§ Estratto della pagina:
──────

ROCKIT
Pop / Sony BMG Records
di Nur Al Habash, 24.04.2009
L'idea di partenza è bella, o quantomeno interessante: la triste constatazione che nell'Italia degli ultimi trent'anni la musica abbia contato meno di zero, diventando specchio della cultura di un paese intero che copia al posto di creare, che invece di anticipare le tendenze arriva sempre in ritardo, e che per questo non riesce ad imporsi adeguatamente in un dibattito internazionale. La soluzione, secondo Morgan, potrebbe essere quella di cancellare tutto, far finta che non sia successo niente e ripartire dai tempi d'oro con una sorta di cover album al contrario in cui si cantano delle canzoni italiane talmente belle che Elvis ce le rubava per ammiccarle alle teenagers americane.
Durante questo esperimento di alfabetizzazione musicale mister Castoldi ha deciso di scrollarsi ogni responsabilità compositiva, non suonando né riarrangiando nulla rimanendo (a suo dire) un mero cantante impegnato nella riproduzione pedissequa di grandi canzoni, probabilmente per consegnarle al grande pubblico cercando il più possibile di mantenere la loro sacralità culturale. Peccato, però, che il risultato sia disastroso.
Sarà che questo delegare ad altri il lavoro sporco non è stata esattamente una grande idea, o sarà che la sua voce, assoluta protagonista incontrastata del disco, non è di certo all'altezza di un Tenco o un Modugno, ed ha senso solo se incorniciata nei ghirigori armonici che lui stesso, di solito, si cuce addosso come il migliore dei sarti, ma l'impressione finale è che si tratti di un disco da pianobar, con arrangiamenti posticci ricoperti da interpretazioni forzate. La sensazione è un po' la stessa di quando volendosi avvicinare ai grandi della musica italiana si va a comprare una raccolta di grandi successi per poi scoprire, una volta messo su il disco, che si tratta di reinterpretazioni postume che hanno addosso tutta la stanchezza e la volgarità del tempo. Patetiche due volte perché rovinate dagli stessi interpreti originali.

──────

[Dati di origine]
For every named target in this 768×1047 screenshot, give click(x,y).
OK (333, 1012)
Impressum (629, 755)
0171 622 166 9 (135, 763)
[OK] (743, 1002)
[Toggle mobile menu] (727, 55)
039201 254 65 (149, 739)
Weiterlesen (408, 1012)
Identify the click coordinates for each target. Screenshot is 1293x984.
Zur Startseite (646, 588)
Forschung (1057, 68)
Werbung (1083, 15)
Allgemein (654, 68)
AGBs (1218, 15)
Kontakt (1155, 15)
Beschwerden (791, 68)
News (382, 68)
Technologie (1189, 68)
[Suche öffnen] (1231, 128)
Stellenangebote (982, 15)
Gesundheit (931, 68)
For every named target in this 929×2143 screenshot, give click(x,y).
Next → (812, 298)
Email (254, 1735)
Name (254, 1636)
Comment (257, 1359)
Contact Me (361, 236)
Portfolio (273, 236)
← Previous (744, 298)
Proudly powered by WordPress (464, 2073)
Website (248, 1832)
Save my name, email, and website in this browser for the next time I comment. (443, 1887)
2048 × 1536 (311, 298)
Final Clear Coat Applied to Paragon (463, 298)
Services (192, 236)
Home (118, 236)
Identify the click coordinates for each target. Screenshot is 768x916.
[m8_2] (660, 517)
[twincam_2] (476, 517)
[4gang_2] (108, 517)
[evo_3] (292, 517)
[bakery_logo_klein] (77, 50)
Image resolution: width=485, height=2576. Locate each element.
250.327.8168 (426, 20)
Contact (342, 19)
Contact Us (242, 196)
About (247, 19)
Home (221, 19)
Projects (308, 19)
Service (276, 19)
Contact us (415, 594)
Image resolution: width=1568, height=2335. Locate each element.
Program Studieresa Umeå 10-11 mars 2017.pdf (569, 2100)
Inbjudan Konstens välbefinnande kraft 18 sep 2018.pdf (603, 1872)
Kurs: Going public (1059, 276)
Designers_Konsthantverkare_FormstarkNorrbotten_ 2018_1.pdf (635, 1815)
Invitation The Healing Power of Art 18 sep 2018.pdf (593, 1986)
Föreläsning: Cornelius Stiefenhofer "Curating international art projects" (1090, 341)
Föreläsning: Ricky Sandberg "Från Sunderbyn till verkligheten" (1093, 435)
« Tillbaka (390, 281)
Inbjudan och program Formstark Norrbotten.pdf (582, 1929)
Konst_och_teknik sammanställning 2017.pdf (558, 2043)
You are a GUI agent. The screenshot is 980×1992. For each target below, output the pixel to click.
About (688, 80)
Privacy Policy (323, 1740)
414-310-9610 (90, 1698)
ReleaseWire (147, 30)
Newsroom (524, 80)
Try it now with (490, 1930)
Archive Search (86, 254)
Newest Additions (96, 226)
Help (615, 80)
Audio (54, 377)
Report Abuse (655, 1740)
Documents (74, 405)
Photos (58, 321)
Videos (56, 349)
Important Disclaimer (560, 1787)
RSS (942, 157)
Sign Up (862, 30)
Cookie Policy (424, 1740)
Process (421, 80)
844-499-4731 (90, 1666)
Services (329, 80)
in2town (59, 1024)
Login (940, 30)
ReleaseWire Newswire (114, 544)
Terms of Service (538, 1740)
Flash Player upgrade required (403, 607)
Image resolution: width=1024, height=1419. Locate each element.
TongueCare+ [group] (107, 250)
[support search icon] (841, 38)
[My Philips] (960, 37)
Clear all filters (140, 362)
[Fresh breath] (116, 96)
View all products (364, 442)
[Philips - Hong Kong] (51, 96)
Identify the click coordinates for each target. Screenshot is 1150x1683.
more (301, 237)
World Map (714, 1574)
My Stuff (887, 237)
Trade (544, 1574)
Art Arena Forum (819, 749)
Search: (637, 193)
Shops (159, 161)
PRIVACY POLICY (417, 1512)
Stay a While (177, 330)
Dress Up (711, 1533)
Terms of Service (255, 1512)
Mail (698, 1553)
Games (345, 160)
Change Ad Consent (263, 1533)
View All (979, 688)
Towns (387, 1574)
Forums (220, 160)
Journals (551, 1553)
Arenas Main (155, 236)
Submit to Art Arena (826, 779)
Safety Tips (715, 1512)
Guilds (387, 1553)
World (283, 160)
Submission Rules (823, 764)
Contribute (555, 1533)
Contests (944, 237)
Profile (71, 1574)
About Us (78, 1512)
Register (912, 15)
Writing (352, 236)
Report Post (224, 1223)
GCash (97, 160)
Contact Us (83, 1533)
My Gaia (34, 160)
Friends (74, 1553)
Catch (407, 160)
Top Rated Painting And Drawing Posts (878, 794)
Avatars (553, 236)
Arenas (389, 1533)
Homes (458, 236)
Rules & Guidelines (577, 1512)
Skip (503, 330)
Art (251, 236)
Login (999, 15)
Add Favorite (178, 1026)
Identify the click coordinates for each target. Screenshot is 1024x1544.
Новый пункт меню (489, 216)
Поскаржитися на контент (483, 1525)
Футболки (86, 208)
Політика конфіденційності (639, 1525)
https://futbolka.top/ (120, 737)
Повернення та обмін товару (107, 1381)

──────

§ Consegna 1: Nella recensione, qual è l'impressione finale che lascia il disco?
§ Consegna 2: Ricopia dalla recensione il passo che va da "Durante questo esperimento" fino a "risultato sia disastroso." compreso.

§ Risposta 1: L'impressione finale è che si tratti di un disco da pianobar, con arrangiamenti posticci ricoperti da interpretazioni forzate.

§ Risposta 2:
Durante questo esperimento di alfabetizzazione musicale mister Castoldi ha deciso di scrollarsi ogni responsabilità compositiva, non suonando né riarrangiando nulla rimanendo (a suo dire) un mero cantante impegnato nella riproduzione pedissequa di grandi canzoni, probabilmente per consegnarle al grande pubblico cercando il più possibile di mantenere la loro sacralità culturale. Peccato, però, che il risultato sia disastroso.